Would you transcribe all of the data exactly, down to the last character?

Dataset excerpts

*** Block opens ***

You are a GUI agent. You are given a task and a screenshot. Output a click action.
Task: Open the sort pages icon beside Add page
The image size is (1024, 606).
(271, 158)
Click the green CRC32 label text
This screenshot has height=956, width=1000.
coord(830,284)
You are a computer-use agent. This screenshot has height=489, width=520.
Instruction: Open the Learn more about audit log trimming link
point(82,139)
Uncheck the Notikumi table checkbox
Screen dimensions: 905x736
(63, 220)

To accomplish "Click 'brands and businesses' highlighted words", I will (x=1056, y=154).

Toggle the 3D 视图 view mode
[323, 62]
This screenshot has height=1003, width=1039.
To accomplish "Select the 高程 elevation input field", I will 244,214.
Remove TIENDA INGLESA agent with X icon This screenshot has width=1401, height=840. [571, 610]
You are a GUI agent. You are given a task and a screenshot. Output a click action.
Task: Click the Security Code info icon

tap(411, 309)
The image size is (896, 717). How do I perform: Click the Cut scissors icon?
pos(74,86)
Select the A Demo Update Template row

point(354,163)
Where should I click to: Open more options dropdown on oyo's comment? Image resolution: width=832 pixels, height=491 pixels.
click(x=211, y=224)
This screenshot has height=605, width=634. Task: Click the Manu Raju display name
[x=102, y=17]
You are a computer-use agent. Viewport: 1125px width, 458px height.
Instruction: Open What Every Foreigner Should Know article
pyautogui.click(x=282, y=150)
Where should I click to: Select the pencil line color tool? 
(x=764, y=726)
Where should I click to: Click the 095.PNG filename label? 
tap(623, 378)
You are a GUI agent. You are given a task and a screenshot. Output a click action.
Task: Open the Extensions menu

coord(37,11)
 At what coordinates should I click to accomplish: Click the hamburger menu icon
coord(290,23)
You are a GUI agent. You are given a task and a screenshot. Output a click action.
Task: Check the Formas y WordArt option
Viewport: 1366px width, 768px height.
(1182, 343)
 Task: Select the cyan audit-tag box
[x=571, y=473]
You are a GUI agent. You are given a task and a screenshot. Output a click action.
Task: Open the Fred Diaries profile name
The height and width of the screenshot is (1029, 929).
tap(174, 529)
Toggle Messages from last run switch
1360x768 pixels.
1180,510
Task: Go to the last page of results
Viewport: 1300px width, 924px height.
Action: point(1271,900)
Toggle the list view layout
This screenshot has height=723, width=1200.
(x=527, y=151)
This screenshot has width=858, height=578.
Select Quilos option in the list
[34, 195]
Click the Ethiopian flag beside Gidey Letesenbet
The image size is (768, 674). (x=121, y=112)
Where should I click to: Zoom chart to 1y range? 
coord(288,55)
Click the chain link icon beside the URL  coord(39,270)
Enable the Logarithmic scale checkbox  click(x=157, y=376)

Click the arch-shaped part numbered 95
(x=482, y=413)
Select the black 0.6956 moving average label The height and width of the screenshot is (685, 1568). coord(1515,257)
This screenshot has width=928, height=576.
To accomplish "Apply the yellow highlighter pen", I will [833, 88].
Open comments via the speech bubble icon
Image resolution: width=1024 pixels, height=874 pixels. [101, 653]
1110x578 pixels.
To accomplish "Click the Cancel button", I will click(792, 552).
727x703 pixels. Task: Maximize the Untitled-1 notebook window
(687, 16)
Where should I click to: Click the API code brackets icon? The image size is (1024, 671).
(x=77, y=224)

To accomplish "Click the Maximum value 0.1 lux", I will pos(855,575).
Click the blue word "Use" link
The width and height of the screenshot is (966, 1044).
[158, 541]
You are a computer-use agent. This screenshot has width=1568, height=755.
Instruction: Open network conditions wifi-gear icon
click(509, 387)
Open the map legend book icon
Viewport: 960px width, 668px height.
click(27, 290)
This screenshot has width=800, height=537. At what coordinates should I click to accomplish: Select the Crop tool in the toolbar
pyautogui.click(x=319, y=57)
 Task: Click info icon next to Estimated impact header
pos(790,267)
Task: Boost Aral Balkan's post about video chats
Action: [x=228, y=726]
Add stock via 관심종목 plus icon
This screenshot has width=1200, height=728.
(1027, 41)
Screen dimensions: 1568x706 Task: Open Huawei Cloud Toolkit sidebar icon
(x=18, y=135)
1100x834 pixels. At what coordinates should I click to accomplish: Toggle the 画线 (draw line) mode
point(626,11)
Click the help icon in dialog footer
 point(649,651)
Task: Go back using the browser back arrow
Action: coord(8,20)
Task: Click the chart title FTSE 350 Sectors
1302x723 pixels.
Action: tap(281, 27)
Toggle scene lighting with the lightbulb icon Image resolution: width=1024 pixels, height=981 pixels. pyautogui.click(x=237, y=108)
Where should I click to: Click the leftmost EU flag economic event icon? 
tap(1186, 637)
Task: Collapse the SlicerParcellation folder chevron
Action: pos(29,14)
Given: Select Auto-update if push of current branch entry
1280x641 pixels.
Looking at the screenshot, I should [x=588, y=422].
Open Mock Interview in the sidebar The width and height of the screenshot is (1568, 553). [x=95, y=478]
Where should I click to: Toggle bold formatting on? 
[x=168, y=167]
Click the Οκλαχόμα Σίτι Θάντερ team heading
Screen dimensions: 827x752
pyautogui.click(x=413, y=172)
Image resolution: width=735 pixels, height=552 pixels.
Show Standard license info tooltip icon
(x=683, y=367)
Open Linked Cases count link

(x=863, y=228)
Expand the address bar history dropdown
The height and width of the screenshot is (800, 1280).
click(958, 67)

*** Block closes ***

## Solution to this task
You are a GUI agent. You are given a task and a screenshot. Output a click action.
Task: Open the sort pages icon beside Add page
The image size is (1024, 606).
(271, 158)
Click the green CRC32 label text
This screenshot has height=956, width=1000.
coord(830,284)
You are a computer-use agent. This screenshot has height=489, width=520.
Instruction: Open the Learn more about audit log trimming link
point(82,139)
Uncheck the Notikumi table checkbox
Screen dimensions: 905x736
(63, 220)

To accomplish "Click 'brands and businesses' highlighted words", I will (x=1056, y=154).

Toggle the 3D 视图 view mode
[323, 62]
This screenshot has height=1003, width=1039.
To accomplish "Select the 高程 elevation input field", I will 244,214.
Remove TIENDA INGLESA agent with X icon This screenshot has width=1401, height=840. [571, 610]
You are a GUI agent. You are given a task and a screenshot. Output a click action.
Task: Click the Security Code info icon

tap(411, 309)
The image size is (896, 717). How do I perform: Click the Cut scissors icon?
pos(74,86)
Select the A Demo Update Template row

point(354,163)
Where should I click to: Open more options dropdown on oyo's comment? Image resolution: width=832 pixels, height=491 pixels.
click(x=211, y=224)
This screenshot has height=605, width=634. Task: Click the Manu Raju display name
[x=102, y=17]
You are a computer-use agent. Viewport: 1125px width, 458px height.
Instruction: Open What Every Foreigner Should Know article
pyautogui.click(x=282, y=150)
Where should I click to: Select the pencil line color tool? 
(x=764, y=726)
Where should I click to: Click the 095.PNG filename label? 
tap(623, 378)
You are a GUI agent. You are given a task and a screenshot. Output a click action.
Task: Open the Extensions menu

coord(37,11)
 At what coordinates should I click to accomplish: Click the hamburger menu icon
coord(290,23)
You are a GUI agent. You are given a task and a screenshot. Output a click action.
Task: Check the Formas y WordArt option
Viewport: 1366px width, 768px height.
(1182, 343)
 Task: Select the cyan audit-tag box
[x=571, y=473]
You are a GUI agent. You are given a task and a screenshot. Output a click action.
Task: Open the Fred Diaries profile name
The height and width of the screenshot is (1029, 929).
tap(174, 529)
Toggle Messages from last run switch
1360x768 pixels.
1180,510
Task: Go to the last page of results
Viewport: 1300px width, 924px height.
Action: point(1271,900)
Toggle the list view layout
This screenshot has height=723, width=1200.
(x=527, y=151)
This screenshot has width=858, height=578.
Select Quilos option in the list
[34, 195]
Click the Ethiopian flag beside Gidey Letesenbet
The image size is (768, 674). (x=121, y=112)
Where should I click to: Zoom chart to 1y range? 
coord(288,55)
Click the chain link icon beside the URL  coord(39,270)
Enable the Logarithmic scale checkbox  click(x=157, y=376)

Click the arch-shaped part numbered 95
(x=482, y=413)
Select the black 0.6956 moving average label The height and width of the screenshot is (685, 1568). coord(1515,257)
This screenshot has width=928, height=576.
To accomplish "Apply the yellow highlighter pen", I will [833, 88].
Open comments via the speech bubble icon
Image resolution: width=1024 pixels, height=874 pixels. [101, 653]
1110x578 pixels.
To accomplish "Click the Cancel button", I will click(792, 552).
727x703 pixels. Task: Maximize the Untitled-1 notebook window
(687, 16)
Where should I click to: Click the API code brackets icon? The image size is (1024, 671).
(x=77, y=224)

To accomplish "Click the Maximum value 0.1 lux", I will pos(855,575).
Click the blue word "Use" link
The width and height of the screenshot is (966, 1044).
[158, 541]
You are a computer-use agent. This screenshot has width=1568, height=755.
Instruction: Open network conditions wifi-gear icon
click(509, 387)
Open the map legend book icon
Viewport: 960px width, 668px height.
click(27, 290)
This screenshot has width=800, height=537. At what coordinates should I click to accomplish: Select the Crop tool in the toolbar
pyautogui.click(x=319, y=57)
 Task: Click info icon next to Estimated impact header
pos(790,267)
Task: Boost Aral Balkan's post about video chats
Action: [x=228, y=726]
Add stock via 관심종목 plus icon
This screenshot has width=1200, height=728.
(1027, 41)
Screen dimensions: 1568x706 Task: Open Huawei Cloud Toolkit sidebar icon
(x=18, y=135)
1100x834 pixels. At what coordinates should I click to accomplish: Toggle the 画线 (draw line) mode
point(626,11)
Click the help icon in dialog footer
 point(649,651)
Task: Go back using the browser back arrow
Action: coord(8,20)
Task: Click the chart title FTSE 350 Sectors
1302x723 pixels.
Action: tap(281, 27)
Toggle scene lighting with the lightbulb icon Image resolution: width=1024 pixels, height=981 pixels. pyautogui.click(x=237, y=108)
Where should I click to: Click the leftmost EU flag economic event icon? 
tap(1186, 637)
Task: Collapse the SlicerParcellation folder chevron
Action: pos(29,14)
Given: Select Auto-update if push of current branch entry
1280x641 pixels.
Looking at the screenshot, I should [x=588, y=422].
Open Mock Interview in the sidebar The width and height of the screenshot is (1568, 553). [x=95, y=478]
Where should I click to: Toggle bold formatting on? 
[x=168, y=167]
Click the Οκλαχόμα Σίτι Θάντερ team heading
Screen dimensions: 827x752
pyautogui.click(x=413, y=172)
Image resolution: width=735 pixels, height=552 pixels.
Show Standard license info tooltip icon
(x=683, y=367)
Open Linked Cases count link

(x=863, y=228)
Expand the address bar history dropdown
The height and width of the screenshot is (800, 1280).
click(958, 67)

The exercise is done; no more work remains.